**TASK ITEM**: Please return, with no alterations, the lines below from the very first through the one that contains "Given: Click the Allegris: Neues".

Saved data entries
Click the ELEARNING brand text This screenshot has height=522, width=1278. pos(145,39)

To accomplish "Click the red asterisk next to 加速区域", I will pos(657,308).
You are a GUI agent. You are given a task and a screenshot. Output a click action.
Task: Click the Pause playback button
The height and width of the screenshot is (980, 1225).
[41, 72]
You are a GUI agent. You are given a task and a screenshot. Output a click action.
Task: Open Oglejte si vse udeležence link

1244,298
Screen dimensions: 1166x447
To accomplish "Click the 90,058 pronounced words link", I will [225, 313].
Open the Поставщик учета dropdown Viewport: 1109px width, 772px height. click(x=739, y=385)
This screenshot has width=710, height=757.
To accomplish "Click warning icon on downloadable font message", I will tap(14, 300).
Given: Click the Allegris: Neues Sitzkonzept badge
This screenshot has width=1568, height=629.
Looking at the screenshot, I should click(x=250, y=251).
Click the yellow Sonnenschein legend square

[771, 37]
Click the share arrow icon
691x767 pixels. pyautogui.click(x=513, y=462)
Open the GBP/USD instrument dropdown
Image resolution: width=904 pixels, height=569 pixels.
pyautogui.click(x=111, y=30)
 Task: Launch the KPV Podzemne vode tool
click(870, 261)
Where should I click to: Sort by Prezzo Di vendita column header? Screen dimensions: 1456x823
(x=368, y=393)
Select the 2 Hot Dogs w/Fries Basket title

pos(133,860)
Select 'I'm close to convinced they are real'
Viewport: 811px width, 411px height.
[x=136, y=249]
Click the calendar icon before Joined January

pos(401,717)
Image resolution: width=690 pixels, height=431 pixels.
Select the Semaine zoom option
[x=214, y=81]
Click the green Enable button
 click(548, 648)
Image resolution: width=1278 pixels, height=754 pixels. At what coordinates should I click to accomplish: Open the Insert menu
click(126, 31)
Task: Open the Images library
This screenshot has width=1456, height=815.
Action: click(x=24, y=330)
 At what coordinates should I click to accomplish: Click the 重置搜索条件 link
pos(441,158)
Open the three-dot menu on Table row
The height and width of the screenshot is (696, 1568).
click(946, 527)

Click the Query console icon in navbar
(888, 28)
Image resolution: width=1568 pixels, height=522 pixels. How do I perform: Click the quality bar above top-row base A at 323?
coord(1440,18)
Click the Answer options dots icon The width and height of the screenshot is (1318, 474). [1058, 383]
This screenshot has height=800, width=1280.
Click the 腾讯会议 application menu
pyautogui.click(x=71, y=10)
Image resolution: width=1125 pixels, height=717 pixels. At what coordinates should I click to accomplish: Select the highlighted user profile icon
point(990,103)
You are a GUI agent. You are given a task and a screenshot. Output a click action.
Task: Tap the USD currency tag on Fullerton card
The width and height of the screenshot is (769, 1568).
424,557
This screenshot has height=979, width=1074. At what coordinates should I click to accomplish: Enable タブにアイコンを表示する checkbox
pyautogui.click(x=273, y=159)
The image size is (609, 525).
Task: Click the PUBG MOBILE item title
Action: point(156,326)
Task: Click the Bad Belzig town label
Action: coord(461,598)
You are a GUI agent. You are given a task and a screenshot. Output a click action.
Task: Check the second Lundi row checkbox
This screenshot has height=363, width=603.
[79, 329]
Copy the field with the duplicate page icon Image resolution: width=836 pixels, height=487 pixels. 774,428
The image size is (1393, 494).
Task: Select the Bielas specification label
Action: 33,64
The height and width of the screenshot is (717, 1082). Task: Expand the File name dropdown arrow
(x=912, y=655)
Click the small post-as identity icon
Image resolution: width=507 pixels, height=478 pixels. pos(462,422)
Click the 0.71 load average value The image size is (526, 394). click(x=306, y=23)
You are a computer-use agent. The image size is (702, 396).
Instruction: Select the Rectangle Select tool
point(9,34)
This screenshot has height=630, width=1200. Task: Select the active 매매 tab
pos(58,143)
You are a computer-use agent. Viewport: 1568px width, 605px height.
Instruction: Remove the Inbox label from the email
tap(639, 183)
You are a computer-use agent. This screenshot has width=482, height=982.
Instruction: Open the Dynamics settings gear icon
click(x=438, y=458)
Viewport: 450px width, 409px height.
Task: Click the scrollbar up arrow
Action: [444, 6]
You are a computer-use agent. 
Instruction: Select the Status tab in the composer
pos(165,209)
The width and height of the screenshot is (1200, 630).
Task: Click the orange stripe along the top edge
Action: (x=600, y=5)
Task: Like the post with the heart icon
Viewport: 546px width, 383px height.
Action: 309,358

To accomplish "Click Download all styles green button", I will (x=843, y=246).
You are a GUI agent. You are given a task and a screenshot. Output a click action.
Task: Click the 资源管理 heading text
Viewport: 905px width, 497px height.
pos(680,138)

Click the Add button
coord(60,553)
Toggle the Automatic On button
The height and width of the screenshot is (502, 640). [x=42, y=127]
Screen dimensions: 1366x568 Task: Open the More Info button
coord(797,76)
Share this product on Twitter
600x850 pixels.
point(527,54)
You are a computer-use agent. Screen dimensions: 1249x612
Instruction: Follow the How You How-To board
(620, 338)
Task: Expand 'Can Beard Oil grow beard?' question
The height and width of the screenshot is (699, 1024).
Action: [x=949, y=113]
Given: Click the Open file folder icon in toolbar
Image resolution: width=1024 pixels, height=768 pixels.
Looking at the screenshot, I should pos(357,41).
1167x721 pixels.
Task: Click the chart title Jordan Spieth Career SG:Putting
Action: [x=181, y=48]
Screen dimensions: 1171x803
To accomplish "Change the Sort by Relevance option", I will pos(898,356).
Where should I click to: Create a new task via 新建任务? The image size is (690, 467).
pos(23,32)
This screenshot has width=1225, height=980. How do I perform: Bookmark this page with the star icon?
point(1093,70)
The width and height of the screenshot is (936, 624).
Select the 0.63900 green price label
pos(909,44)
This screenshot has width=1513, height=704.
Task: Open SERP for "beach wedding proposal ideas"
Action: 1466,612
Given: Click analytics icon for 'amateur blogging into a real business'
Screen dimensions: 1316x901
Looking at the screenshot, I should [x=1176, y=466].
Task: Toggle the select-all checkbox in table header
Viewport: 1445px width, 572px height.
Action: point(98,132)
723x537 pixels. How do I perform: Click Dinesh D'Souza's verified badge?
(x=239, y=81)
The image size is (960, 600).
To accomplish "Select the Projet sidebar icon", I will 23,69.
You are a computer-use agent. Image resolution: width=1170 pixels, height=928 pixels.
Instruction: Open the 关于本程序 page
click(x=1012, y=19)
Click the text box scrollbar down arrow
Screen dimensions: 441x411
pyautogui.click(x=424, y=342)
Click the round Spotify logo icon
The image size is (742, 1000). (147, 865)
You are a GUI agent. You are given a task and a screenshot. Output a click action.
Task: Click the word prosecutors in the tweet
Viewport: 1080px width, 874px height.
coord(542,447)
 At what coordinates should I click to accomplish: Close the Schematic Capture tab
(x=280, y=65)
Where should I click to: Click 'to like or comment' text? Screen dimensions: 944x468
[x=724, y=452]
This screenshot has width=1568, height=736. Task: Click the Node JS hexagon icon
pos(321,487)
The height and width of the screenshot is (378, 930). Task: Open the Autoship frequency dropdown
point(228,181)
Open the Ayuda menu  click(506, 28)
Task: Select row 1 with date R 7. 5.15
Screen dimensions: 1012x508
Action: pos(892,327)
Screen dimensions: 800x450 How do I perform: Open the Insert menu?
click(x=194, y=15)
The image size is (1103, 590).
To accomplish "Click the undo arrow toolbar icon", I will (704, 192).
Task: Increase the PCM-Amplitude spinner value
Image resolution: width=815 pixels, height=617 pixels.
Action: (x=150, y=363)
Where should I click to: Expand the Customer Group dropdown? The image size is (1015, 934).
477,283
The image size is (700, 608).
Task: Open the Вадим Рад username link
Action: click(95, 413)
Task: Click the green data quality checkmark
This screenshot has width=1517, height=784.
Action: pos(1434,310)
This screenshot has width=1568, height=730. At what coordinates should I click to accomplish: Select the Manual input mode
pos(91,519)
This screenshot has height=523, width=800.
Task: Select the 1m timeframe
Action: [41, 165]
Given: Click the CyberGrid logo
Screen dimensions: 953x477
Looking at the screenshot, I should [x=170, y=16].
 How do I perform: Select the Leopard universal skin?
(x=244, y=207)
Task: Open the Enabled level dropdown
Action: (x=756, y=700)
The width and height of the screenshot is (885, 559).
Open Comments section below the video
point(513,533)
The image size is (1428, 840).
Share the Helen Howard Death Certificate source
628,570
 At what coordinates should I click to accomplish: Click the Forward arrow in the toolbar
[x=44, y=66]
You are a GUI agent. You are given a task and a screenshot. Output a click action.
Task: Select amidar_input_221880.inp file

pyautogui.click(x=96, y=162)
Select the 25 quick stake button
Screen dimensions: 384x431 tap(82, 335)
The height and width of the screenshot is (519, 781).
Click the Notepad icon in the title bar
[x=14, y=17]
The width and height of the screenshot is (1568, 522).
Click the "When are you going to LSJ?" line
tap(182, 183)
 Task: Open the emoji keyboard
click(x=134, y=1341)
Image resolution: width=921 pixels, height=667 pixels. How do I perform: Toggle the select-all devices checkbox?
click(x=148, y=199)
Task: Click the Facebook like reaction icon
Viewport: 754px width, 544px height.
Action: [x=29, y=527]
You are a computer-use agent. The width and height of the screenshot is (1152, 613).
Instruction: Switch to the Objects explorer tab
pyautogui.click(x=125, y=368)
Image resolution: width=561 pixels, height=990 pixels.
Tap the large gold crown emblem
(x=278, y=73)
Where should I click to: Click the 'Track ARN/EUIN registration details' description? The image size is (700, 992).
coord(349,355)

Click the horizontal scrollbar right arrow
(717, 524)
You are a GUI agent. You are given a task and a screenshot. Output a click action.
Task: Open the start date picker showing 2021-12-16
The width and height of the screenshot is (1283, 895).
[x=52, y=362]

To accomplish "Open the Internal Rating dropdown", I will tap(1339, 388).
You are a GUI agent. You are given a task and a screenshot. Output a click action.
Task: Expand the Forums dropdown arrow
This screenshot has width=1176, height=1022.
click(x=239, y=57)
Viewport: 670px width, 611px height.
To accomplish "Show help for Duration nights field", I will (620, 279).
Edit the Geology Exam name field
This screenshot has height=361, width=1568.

**FINISHED EXERCISE**:
Click the ELEARNING brand text This screenshot has height=522, width=1278. pos(145,39)

To accomplish "Click the red asterisk next to 加速区域", I will pos(657,308).
You are a GUI agent. You are given a task and a screenshot. Output a click action.
Task: Click the Pause playback button
The height and width of the screenshot is (980, 1225).
[41, 72]
You are a GUI agent. You are given a task and a screenshot. Output a click action.
Task: Open Oglejte si vse udeležence link

1244,298
Screen dimensions: 1166x447
To accomplish "Click the 90,058 pronounced words link", I will [225, 313].
Open the Поставщик учета dropdown Viewport: 1109px width, 772px height. click(x=739, y=385)
This screenshot has width=710, height=757.
To accomplish "Click warning icon on downloadable font message", I will tap(14, 300).
Given: Click the Allegris: Neues Sitzkonzept badge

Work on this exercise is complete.